俯いたままの、ざんばらな髪に隠れた顔からそう絞り出された。

その体は蒼く鈍い怒りに満ちて、自らを焼死させてしまいそうなほど。



「…どうして、そんな普通に、」

震える唇は雲雀を非難しながらしかし、責めているのは自分自身なのだろう。

行き場のない自己嫌悪に陥りながら、喰われまいと踏ん張っている。


「…奥田から、聞いただろうが」

悲痛を抑え込む努力は、無駄だっていうのに。




―――ねぇ、君はなにを畏れているの?






「それで」

口を突いて出た、自分でも驚くほど怒気に満ちた声に、倫子が弾かれたように顔を上げる。


―――そうだよ、僕を見ていれば、他を見る必要なんてないんだ。

困惑に満ちていながら、しかし怒っているのか悲しんでいるのか、ない混ぜに揺れる網膜がいじらしい。

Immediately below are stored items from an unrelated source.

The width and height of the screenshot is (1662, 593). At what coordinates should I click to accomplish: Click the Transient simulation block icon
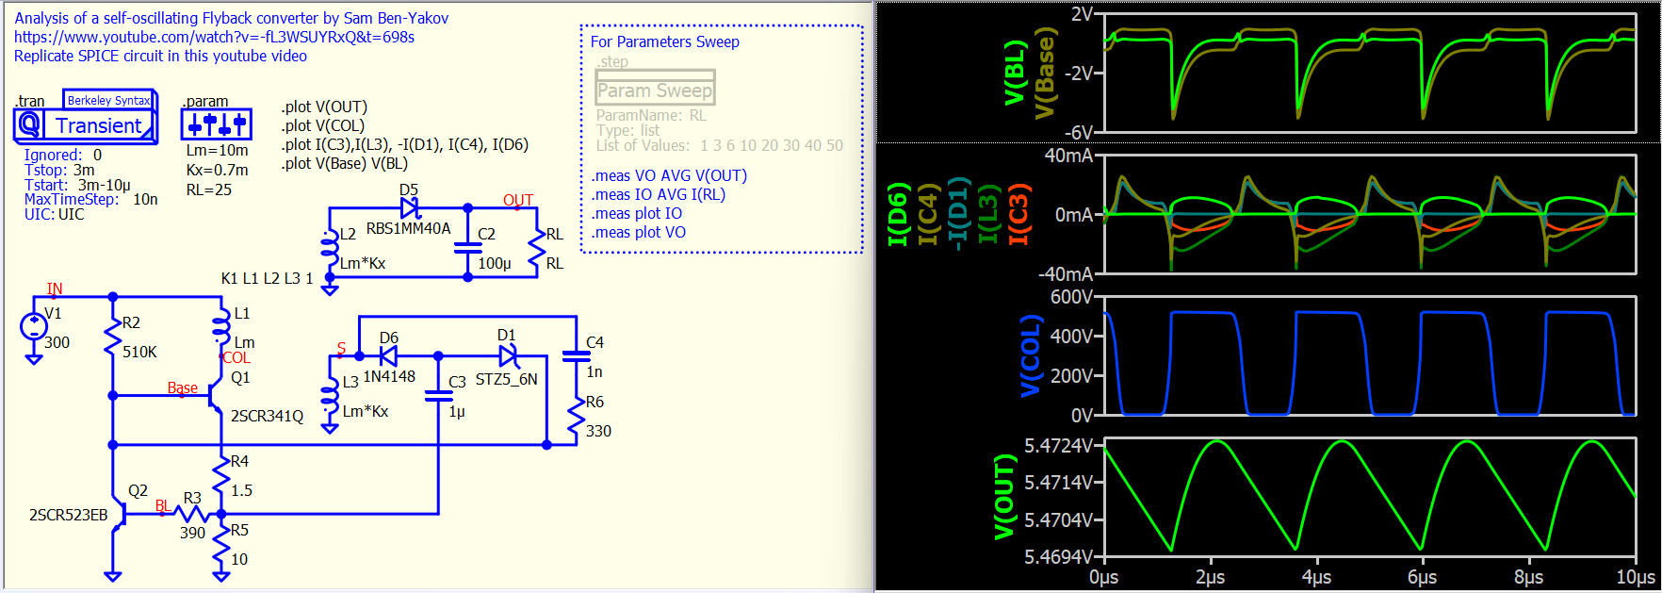(85, 125)

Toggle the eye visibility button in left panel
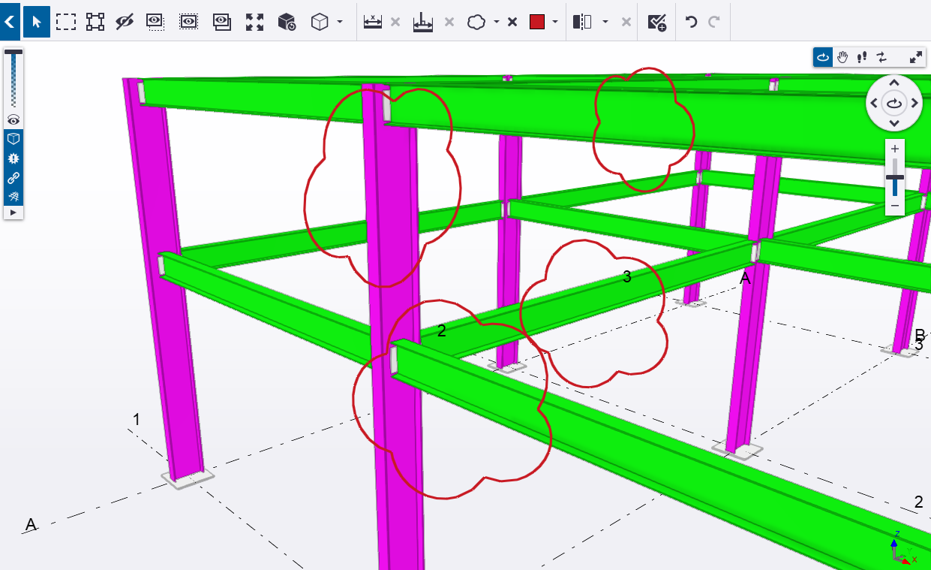(14, 120)
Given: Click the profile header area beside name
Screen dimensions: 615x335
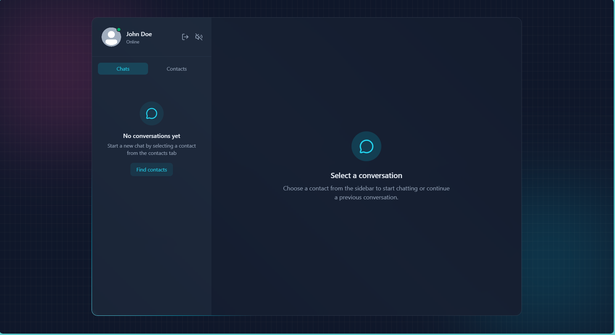Looking at the screenshot, I should (x=166, y=37).
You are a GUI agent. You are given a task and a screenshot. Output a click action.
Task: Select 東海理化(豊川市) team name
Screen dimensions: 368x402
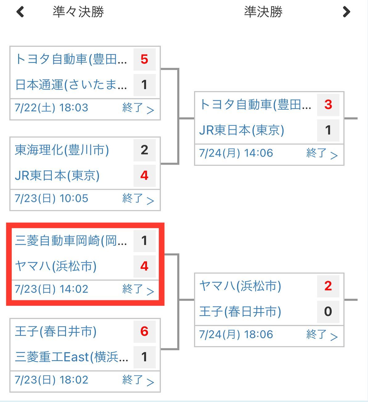pos(62,150)
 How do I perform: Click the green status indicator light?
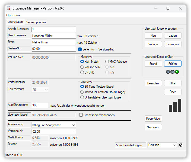[x=177, y=72]
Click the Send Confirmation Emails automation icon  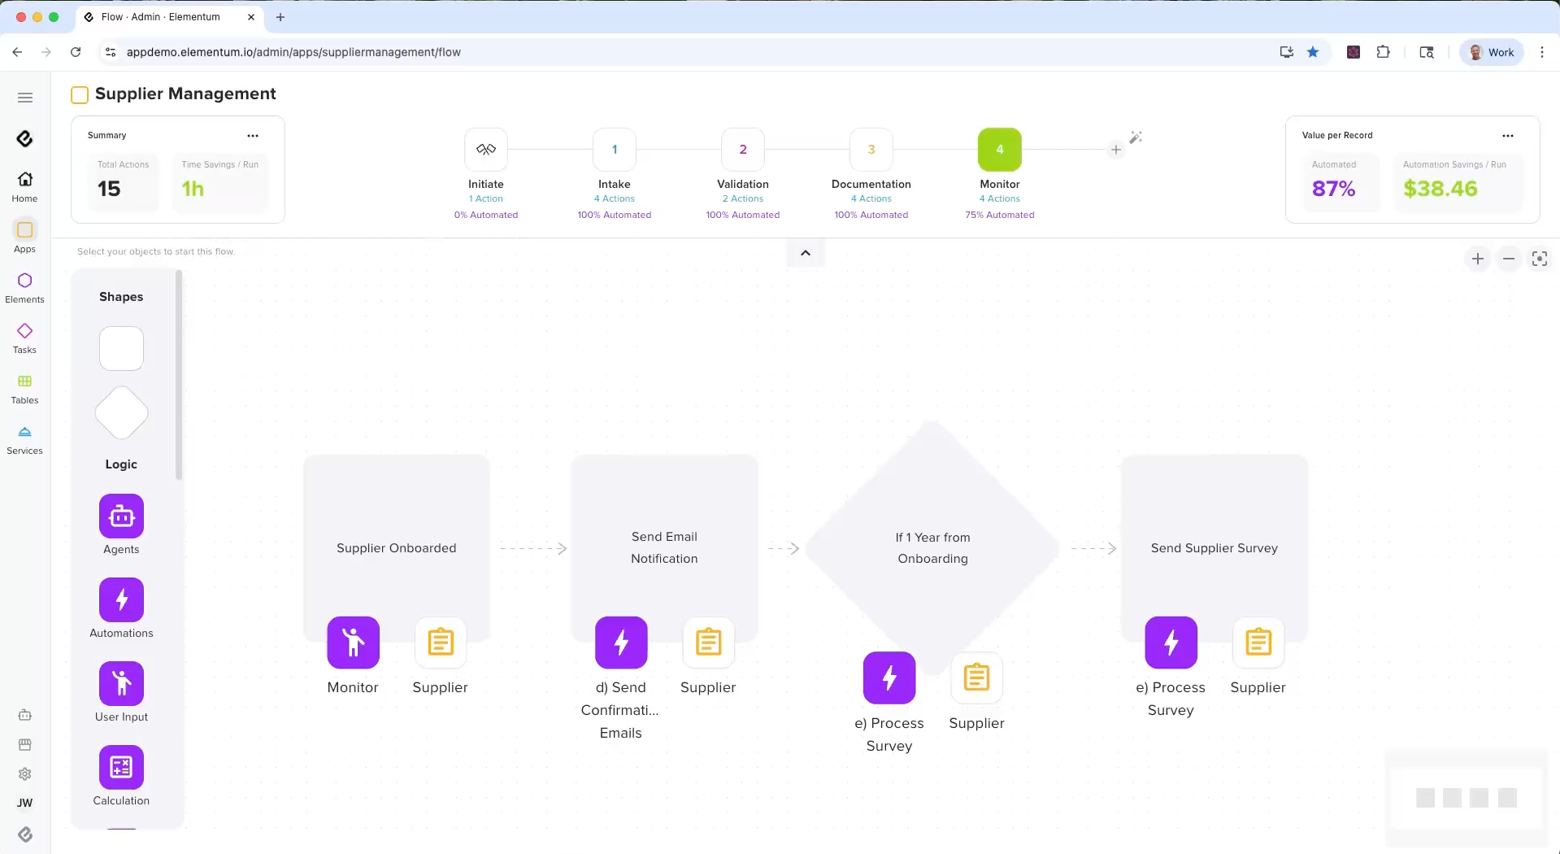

「…それで、君が懺悔したところでなんになるっていうの」

自分でも、冷たいと思う。

傷心の彼女に―――これ以上傷付く必要などないくらい傷だらけの彼女を、更に追い立てるような言葉を選ぶなんて。


(…でも、)

生憎、生温いのは嫌いだ。



「君が嘆いたって真鶸の体がもとに戻るわけじゃない。なにを悲しんでいるの?なにを畏れているの?真鶸に、自分の罪を感じてるの?」

あぁ、狡いな、こんな言い方。

見る見るうちに揺らいでいく安っぽい眼球が、憤り顕に釣り上がる。


そうだよ、橘、怒りなよ。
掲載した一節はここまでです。